### Your assignment
Lines from the records below that contain the word "beside" are to be copied out.

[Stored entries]
+++++

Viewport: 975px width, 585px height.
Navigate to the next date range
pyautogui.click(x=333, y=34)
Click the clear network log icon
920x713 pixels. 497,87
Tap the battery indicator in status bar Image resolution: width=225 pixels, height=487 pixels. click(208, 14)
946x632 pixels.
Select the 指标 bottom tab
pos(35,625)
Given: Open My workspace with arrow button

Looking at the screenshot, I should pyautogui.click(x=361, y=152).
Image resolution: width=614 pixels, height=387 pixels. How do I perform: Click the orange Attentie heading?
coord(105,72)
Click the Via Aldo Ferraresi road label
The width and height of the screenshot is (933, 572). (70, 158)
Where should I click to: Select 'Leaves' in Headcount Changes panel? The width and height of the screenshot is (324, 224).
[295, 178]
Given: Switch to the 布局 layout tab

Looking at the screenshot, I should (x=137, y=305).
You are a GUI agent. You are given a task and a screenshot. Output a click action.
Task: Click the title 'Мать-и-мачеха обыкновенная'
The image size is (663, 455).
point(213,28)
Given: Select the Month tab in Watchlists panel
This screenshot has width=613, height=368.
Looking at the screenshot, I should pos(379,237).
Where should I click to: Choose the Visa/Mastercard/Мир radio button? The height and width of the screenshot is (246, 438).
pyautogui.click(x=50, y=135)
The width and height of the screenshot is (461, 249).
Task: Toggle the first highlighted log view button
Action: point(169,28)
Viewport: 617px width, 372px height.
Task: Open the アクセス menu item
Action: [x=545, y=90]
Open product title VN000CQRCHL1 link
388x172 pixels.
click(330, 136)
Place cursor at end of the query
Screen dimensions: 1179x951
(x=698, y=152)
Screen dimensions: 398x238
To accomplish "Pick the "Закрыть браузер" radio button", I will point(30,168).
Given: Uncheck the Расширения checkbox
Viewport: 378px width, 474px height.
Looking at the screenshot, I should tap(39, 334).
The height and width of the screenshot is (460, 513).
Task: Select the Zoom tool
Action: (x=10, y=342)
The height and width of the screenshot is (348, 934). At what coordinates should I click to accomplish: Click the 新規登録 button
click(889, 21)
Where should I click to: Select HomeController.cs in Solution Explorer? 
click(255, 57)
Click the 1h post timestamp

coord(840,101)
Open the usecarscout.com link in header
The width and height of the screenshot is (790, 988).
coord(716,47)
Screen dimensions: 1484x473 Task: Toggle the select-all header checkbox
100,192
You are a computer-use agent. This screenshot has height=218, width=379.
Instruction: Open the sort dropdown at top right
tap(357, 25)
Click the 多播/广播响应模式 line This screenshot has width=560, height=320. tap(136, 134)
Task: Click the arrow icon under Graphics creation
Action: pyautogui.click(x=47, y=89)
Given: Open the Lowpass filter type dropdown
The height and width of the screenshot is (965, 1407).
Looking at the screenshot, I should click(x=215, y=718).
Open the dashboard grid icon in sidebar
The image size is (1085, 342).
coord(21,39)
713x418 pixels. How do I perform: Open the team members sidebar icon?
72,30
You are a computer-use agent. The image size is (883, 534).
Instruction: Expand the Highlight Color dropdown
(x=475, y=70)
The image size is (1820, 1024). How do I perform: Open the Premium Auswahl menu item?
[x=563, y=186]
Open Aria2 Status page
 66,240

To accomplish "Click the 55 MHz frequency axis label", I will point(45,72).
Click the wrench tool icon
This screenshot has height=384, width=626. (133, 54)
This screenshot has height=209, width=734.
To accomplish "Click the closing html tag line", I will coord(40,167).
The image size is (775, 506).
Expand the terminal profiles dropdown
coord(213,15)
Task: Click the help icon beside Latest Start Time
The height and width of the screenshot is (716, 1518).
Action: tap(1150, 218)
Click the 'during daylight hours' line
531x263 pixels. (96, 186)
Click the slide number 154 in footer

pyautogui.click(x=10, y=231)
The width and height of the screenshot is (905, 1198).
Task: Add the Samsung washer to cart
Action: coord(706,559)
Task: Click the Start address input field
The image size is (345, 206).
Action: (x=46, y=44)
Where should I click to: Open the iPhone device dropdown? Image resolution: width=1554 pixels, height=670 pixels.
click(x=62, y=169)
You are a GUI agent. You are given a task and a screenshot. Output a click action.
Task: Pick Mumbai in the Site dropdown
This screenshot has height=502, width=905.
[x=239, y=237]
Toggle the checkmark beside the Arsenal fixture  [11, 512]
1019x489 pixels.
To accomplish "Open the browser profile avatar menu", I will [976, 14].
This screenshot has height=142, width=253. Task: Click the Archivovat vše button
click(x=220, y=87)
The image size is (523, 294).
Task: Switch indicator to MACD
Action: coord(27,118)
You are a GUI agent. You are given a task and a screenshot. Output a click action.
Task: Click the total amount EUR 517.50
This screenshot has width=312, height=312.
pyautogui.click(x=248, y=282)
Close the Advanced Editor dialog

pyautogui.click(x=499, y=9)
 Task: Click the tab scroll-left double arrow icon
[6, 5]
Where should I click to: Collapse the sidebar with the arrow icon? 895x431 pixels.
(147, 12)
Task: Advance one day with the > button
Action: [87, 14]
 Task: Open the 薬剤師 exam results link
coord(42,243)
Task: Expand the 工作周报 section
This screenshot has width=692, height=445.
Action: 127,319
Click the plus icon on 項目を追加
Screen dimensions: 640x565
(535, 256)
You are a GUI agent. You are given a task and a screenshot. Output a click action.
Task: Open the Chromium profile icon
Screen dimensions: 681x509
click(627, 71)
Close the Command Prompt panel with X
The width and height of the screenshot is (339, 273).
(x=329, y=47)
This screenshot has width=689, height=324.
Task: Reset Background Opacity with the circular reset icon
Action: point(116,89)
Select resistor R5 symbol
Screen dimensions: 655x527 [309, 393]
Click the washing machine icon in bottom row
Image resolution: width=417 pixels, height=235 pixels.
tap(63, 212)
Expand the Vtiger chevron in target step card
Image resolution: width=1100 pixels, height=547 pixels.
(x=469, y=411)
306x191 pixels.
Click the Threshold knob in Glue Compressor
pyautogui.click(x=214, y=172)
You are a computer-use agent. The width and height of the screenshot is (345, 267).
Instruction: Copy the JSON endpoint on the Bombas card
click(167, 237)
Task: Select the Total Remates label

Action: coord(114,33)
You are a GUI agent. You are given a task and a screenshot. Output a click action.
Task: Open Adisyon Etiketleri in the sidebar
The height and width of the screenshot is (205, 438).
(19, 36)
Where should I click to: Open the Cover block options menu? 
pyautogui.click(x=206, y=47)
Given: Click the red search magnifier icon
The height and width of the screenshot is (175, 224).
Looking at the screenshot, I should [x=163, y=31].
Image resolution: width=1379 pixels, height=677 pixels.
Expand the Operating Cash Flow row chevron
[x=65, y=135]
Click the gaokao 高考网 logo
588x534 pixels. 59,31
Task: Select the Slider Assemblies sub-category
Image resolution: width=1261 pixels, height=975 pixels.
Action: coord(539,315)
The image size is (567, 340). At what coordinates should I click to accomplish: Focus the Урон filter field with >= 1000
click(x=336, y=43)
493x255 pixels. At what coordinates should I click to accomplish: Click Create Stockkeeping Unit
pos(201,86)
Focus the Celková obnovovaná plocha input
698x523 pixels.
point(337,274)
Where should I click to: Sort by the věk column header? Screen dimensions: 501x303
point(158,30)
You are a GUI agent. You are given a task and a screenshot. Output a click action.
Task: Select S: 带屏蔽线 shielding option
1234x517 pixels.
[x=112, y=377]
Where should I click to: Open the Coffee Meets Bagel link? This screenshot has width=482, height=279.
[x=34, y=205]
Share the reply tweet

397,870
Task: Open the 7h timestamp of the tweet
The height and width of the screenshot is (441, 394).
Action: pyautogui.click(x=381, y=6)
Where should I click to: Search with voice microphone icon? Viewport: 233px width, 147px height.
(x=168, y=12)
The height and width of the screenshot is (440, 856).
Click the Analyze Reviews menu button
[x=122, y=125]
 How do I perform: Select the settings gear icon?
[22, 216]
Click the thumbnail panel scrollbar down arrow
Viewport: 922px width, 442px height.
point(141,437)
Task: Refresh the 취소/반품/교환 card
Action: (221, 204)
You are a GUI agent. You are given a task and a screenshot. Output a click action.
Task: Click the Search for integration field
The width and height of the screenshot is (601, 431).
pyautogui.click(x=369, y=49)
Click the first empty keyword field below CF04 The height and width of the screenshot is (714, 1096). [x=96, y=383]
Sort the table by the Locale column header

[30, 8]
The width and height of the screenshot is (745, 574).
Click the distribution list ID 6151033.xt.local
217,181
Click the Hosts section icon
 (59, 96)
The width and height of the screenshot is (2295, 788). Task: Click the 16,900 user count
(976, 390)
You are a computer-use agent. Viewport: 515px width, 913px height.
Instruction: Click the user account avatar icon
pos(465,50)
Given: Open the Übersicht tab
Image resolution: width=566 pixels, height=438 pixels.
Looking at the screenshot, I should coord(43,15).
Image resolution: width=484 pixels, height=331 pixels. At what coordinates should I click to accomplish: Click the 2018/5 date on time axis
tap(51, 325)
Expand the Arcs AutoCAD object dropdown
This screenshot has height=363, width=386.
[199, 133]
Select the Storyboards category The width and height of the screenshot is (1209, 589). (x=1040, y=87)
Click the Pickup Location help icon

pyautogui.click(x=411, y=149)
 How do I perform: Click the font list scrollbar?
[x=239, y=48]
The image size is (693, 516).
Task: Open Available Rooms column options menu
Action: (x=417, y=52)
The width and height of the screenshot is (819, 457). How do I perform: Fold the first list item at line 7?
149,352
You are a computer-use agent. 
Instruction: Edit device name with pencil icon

+++++

### Solution
Task: Click the help icon beside Latest Start Time
Toggle the checkmark beside the Arsenal fixture  [11, 512]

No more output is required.